The Self-Exciting Threshold Autoregressive model (SETAR) introduced by Tong and Lim

(1980), Tong (1983; 1990), pertains to this last class of models. Cryer and Chan (2008: Chap. 15),

have studied the main case of this model and Franses and Dijk (2003: Chap. 3), offer a detailed

study of nonlinear approach to economic time series including SETAR and STAR (Smooth

Transition Autoregressive) models.

Several studies had been performed using SETAR and STAR models in recent times. Potter

(1995), estimates a nonlinear SETAR model to US GNP and presents evidence of asymmetric

effects of shocks over the business cycle. According to the author, the nonlinear model suggests that

the post-1945 US economy is significantly more stable than the pre-1945 US economy. The same

model was applied by Proietti (1998), also by Tiao and Tsay (1994), to model quarterly US GNP.

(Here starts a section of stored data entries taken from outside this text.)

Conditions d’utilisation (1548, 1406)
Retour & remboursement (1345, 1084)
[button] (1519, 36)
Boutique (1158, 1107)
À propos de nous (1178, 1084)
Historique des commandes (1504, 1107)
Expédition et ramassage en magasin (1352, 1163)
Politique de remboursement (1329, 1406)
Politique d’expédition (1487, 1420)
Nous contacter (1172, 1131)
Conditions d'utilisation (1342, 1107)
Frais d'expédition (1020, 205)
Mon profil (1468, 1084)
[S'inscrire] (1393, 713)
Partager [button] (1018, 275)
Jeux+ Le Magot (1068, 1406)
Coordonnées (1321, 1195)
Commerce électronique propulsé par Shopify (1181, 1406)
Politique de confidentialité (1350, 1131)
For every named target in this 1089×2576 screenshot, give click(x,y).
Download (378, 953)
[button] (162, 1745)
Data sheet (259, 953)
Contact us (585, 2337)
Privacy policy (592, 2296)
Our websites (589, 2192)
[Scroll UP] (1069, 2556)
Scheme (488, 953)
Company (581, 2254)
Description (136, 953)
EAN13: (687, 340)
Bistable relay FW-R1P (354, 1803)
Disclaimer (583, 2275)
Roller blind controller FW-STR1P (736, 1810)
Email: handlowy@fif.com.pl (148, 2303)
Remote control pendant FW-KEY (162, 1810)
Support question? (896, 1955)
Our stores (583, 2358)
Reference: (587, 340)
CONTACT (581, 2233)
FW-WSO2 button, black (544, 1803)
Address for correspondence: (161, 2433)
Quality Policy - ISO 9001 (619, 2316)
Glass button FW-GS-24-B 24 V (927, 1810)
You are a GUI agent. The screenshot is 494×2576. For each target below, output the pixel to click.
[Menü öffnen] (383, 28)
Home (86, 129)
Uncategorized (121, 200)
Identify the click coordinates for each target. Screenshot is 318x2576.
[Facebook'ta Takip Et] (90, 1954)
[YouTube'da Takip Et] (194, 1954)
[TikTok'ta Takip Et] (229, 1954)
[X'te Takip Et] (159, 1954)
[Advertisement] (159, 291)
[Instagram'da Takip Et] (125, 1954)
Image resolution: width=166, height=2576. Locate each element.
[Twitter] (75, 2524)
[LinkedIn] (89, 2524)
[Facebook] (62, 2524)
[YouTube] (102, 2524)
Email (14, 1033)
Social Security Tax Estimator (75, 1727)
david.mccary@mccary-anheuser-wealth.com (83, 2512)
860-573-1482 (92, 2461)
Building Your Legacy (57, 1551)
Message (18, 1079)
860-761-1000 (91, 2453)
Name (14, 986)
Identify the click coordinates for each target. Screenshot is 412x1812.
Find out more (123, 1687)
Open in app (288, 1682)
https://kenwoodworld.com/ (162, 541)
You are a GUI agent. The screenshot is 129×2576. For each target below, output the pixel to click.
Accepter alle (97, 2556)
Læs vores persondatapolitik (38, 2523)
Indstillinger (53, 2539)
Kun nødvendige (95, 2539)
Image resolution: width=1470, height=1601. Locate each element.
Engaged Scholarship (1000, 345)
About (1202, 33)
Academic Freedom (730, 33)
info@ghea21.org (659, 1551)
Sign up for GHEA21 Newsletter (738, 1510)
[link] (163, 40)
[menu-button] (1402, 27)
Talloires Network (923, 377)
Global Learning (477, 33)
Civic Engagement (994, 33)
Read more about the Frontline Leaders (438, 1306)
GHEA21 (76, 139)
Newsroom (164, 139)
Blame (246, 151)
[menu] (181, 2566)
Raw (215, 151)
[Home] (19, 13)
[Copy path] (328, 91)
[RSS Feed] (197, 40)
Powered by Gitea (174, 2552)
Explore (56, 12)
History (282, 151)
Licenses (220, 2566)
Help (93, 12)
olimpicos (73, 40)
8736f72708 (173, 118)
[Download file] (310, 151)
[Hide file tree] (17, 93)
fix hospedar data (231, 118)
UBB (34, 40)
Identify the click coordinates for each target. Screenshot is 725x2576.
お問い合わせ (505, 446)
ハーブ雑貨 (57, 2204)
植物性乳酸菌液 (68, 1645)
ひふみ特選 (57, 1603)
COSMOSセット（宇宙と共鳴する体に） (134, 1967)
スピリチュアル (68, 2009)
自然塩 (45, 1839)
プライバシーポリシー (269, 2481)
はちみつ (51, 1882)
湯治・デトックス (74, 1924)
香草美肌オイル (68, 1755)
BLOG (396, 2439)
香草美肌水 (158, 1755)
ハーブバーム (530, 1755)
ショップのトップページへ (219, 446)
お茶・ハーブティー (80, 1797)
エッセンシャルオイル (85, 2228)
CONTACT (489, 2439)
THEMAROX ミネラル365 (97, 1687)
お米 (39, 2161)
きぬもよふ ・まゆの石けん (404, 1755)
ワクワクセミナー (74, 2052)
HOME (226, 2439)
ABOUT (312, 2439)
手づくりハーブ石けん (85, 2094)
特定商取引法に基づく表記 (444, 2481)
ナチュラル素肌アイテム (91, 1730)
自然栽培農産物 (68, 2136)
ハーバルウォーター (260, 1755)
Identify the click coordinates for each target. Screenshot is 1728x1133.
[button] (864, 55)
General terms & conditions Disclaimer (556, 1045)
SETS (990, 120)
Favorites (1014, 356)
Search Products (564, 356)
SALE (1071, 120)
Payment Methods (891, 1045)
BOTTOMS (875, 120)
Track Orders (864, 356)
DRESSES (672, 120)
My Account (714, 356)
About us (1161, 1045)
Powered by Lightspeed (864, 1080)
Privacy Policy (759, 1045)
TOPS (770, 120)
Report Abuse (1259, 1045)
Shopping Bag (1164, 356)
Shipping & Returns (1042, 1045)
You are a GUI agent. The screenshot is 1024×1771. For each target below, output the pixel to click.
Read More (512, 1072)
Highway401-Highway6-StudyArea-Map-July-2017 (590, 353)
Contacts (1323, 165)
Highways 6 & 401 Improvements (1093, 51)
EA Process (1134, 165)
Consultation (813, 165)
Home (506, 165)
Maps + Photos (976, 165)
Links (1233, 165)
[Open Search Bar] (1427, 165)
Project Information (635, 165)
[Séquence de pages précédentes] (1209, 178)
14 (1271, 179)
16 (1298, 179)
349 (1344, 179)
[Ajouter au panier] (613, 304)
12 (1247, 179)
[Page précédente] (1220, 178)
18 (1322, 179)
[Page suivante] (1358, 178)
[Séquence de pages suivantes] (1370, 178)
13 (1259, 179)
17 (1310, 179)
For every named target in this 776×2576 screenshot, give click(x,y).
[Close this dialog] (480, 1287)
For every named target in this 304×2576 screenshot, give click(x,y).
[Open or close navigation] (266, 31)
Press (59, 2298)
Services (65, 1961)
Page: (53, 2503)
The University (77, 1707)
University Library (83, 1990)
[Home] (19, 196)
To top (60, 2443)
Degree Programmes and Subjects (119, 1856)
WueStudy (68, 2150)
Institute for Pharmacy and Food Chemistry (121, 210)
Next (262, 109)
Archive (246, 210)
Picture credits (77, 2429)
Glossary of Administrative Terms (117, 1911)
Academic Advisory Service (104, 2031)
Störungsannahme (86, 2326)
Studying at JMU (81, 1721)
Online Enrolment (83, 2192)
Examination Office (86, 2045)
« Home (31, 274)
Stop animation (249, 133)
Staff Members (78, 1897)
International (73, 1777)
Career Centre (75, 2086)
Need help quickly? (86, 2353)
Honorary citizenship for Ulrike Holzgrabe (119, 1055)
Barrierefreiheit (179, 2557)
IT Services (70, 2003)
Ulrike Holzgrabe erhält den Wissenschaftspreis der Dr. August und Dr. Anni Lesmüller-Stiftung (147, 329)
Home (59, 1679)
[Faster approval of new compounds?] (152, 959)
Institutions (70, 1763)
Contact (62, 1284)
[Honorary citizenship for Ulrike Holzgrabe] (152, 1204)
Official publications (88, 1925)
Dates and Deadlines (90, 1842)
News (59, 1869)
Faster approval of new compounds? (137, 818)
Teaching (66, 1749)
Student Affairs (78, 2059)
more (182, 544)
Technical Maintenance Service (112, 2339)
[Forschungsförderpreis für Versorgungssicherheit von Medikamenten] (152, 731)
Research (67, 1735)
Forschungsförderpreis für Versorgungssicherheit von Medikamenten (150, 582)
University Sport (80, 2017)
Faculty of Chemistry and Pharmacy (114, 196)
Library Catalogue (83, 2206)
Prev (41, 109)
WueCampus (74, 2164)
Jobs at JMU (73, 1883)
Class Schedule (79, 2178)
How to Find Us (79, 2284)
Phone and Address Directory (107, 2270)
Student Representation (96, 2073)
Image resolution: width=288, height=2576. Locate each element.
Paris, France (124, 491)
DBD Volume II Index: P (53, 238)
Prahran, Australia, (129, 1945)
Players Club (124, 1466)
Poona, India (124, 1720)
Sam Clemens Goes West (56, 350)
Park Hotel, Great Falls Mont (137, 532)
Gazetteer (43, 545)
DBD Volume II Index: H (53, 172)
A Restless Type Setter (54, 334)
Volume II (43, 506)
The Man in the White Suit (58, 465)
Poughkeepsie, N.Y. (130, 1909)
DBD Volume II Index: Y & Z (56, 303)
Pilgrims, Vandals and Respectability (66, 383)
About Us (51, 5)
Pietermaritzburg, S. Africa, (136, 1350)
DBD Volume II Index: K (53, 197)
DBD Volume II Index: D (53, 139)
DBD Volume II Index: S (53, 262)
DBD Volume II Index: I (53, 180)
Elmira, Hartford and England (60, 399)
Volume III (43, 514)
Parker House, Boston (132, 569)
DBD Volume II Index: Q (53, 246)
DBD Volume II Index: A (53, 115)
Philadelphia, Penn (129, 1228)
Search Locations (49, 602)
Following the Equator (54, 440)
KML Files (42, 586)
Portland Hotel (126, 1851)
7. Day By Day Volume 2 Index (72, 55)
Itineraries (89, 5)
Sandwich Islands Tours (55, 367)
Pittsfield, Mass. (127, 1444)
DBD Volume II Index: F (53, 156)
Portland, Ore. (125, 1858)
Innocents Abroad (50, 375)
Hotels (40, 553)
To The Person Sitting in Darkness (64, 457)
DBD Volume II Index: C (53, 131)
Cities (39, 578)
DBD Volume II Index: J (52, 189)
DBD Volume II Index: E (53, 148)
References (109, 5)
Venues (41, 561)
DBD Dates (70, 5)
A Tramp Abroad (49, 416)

León-Ledesma (2006), estimates a SETAR model to analyze US, Germany and UK GNP.

Having these studies as basis and those related with Brazilian inflation rate listed above, the

main task of this paper, by following Keenan (1985), Tsay (1986) and Cryer and Chan (2008), is to

test Brazilian dataset for several types of nonlinearities applying Lagrange multiplier type tests.

Then, we apply the more recent methodology of Self-Exciting Threshold Autoregressive (SETAR)

model to point out some threshold to which a signal of turning point could be given in the states of

the inflationary process. We consider a threshold time series model in order to take into account

some nonlinearity, asymmetries and change of regime in the Brazilian inflation rate for a long time

span with different heteroskedasticity in each one.

All the tests performed in the paper do suggest the Brazilian inflation rate is highly nonlinear

and cannot be modeled as if it were a linear and time reversible process. The results support the

hypothesis that there are two distinct regimes with different generating processes and different

volatilities and persistence. A lower inflation rate regime is more persistent with lower volatility.

The organization of the paper is as follow. After the Introduction, in the second section is

presented the methodology of some Lagrange Multiplier type tests for nonlinearity. The third

section presents the SETAR model. The next section presents some results, evaluation, and

discussions. Finally, in the end section some final comments are made.

2. Testing for nonlinearities in the Brazilian inflation rate

Some of the main properties of a nonlinear time series are the asymmetries of realizations,

presence of different regimes (or different generating process to the series) and some

heteroskedasticity in the data appearing generally in clusters. Asymmetries amount that the series is

somewhat cyclical, generally with asymmetrical cycles where the series tend to drop rather sharply

but rise relatively slowly. This feature seems present in the Brazilian inflation rate (see Figure 1

below).

The presence of this feature means that the probabilistic structure of the process will be

different if we reverse direction of time. This is called time irreversibility. Also, the

heteroskedasticity in the data seems to appear at different periods of time, in clusters, reflecting

4 It appears that this would be a preferable alternative in line with the Cambridge School in which the observable and

persistent factors should be predominant in economic analysis. See Eatwell and Milgate (1984).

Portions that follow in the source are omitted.